Critical Injuries was on both the Globe and Mail's and Toronto Star's best books of the year lists published in December, 2001. Isla at 49 is reveling in second chances. Her first marriage ended horrifically, but her career thrives. Her two grown children are still reverberating from the shock of their father's actions, but she has hopes for their recovery. And she has found in Lyle, her second husband, a man she both loves and trusts. Roddy is 17, restless and anxious to escape the confines of his small town. He and his best friend, dreaming of glittering, more glamorous city vistas, devise a plan that will deliver them there, and into the lives they have imagined. But in the moment of an ill-timed encounter, everything changes for both Isla and Roddy, and in the wake of that moment, each must reconstruct their lives on new and unexpected foundations. Critical Injuries is a stunning achievement, a novel of catastrophe, of hope and forgiveness, and of tenuous flashes of grace. (2001)
About the author
Joan Barfoot is one of the most engaging, entertaining, and original voices in contemporary fiction; her eleven novels capture the lives of people as they lived in the last twenty years of the 20th century and the first twenty years of the 21st. Readable and sophisticated, her work has been frequently compared to Anne Tyler, Margaret Atwood, Carol Shields, Alice Munro, Margaret Drabble, and Fay Weldon. Her novels have been nominated for, or won, numerous prizes, including the Scotiabank Giller Prize, the Books in Canada (now Amazon.ca) First Novel Award, and the Man Booker Prize, and they have been translated into French, German, Italian, Swedish, and Danish. She is also the recipient of the Marian Engel Award. Her novel, Dancing in the Dark, was adapted to an award-winning feature film by the same name and it was entered into competition at Cannes and the Toronto International Film Festival.

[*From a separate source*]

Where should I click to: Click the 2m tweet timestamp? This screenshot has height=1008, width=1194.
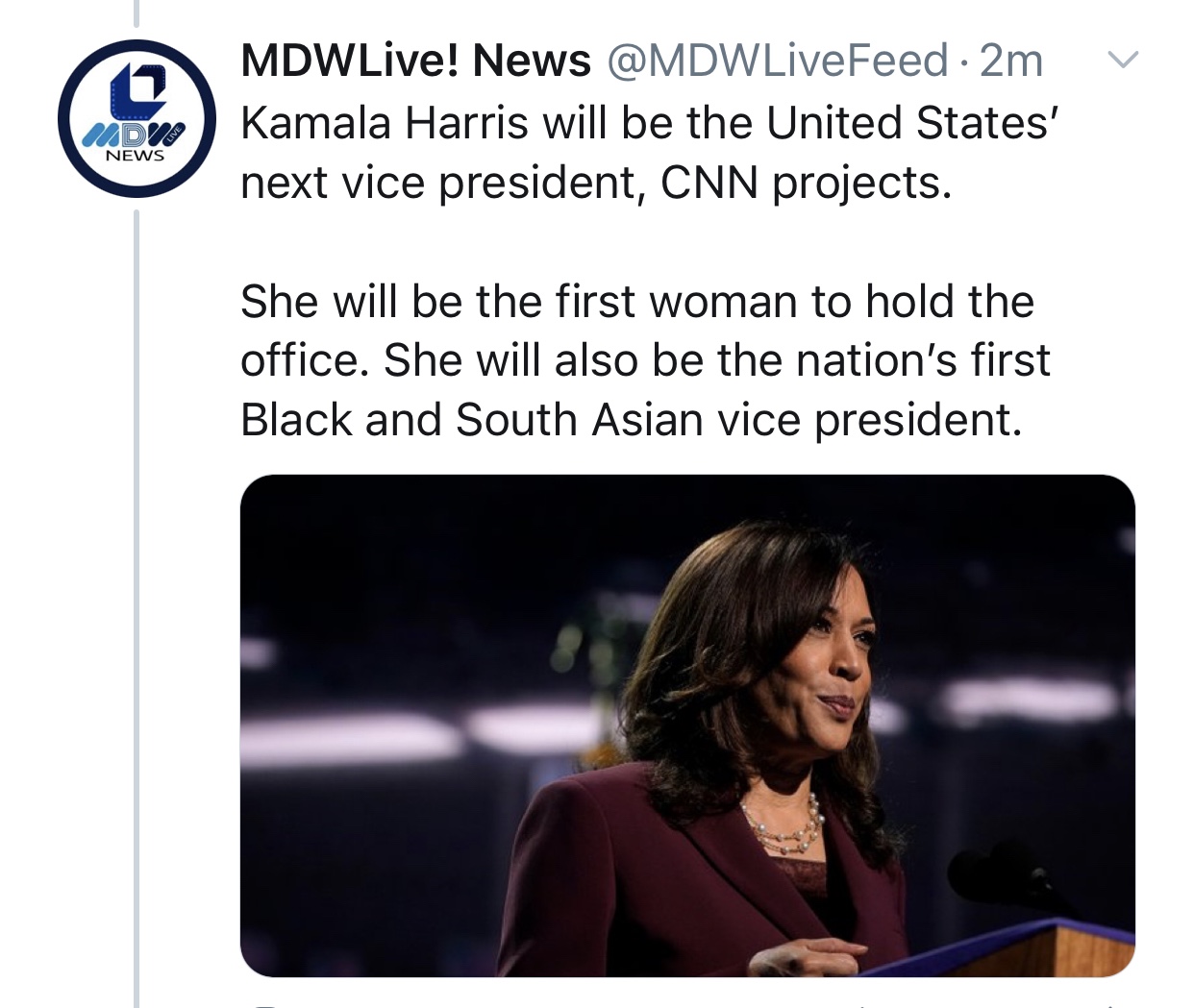coord(1011,61)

At the peak of her powers, Joan Barfoot’s books are splendidly realized tragicomedies with note-perfect narration, mordant wit, and wonderfully neurotic casts of characters; she shows us human relationships revealed in all their absurdity and complexity. The body of her work can best be described as scintillating comedies of manners which are also profound meditations on fate, love, and artifice.